The FDA is being asked to produce guidance on how preclinical and clinical trials can be designed to allow for an efficient and streamlined pathogen-focused antibacterial drug development program that can lead to approval. This is meant to allow the development of antibiotics that target resistant pathogens even if infections occur in just a few patients. This is in recognition that it is difficult or impossible to enroll large numbers of patients with such infections and it is important to get new drugs into physicians' hands before these "super bugs" become common enough to study in large, traditional trials. An FDA official, Janet Woodcock, stated that this is life-threatening situation that is being treated differently from typical drug development.

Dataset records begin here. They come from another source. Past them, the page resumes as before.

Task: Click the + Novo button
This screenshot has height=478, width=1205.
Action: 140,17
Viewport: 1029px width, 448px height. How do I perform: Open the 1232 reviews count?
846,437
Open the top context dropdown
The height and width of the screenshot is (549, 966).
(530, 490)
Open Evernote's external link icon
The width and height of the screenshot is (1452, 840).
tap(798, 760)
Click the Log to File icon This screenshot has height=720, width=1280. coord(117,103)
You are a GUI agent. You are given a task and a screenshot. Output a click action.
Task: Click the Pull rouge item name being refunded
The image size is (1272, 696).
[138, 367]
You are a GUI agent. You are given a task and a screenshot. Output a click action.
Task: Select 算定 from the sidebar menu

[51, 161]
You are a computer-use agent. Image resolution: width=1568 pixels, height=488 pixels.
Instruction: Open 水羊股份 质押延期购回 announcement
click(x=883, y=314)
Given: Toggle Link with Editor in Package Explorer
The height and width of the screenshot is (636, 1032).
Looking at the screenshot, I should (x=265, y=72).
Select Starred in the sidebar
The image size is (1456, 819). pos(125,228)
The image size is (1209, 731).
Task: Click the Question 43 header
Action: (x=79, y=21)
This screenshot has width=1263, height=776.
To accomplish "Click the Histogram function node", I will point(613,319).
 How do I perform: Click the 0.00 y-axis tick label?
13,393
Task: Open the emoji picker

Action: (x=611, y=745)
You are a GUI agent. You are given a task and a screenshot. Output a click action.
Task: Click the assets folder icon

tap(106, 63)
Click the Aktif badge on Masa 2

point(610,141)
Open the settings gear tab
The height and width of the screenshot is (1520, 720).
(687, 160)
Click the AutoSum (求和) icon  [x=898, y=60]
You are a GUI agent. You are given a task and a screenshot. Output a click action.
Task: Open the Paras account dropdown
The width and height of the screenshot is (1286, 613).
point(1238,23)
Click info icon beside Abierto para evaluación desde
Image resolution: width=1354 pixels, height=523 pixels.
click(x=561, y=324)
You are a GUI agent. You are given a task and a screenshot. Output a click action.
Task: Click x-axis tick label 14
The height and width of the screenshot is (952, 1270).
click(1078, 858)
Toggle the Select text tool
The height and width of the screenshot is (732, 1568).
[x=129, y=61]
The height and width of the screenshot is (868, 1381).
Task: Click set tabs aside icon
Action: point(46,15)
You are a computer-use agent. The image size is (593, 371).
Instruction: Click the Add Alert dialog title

This pathogen-focused guidance will make it feasible to develop new products or new indications for existing products that in the last few years would be very hard or impossible to do. These are usually caused by pathogens that are resistant to multiple antibiotics as well as newly emerging pathogens. In dealing with uncommon pathogens or newly emerging forms of resistance, waiting for a few thousand cases on which to do a clinical trial means that the public health crisis will be in full swing while waiting for large clinical trials to be performed.
In traditional antibiotic indications, regulators typically require studies with more than 1,000 patients who have infections in the same organ of the body such as skin, lung or blood. The new pathogen specific approach can make it possible to perform a study satisfactory for regulatory approval with just a few patients and in whom the infections occur in different organ systems of the body. Safety information can be supported from a collective safety data base involving several organs instead of being gathered from a large trial in just one organ. Depending on the severity of the infection, satisfactory clinical efficacy might be determined in non-randomized trials enrolling patients regardless of the site of infection.
Looking beyond the GAIN Act, infectious disease experts, FDA and industry are working on proposals for a new restricted approval pathway that would speed the development of new antibacterial drugs and could address some of the economic disincentives that have driven most pharma companies out of the space. A drug's safety and effectiveness would be studied in substantially smaller, more rapid, and less expensive clinical trials, like those typically used to support Orphan Drug approvals. They would be narrowly indicated for use in small, well-defined populations of patients for whom the drugs' benefits have been shown to outweigh their risks. It would slash the number of patients required to gain approval from about 1,400 for the typical antibiotic indication to 100 or less, cut development time in half, and reduce regulatory uncertainty.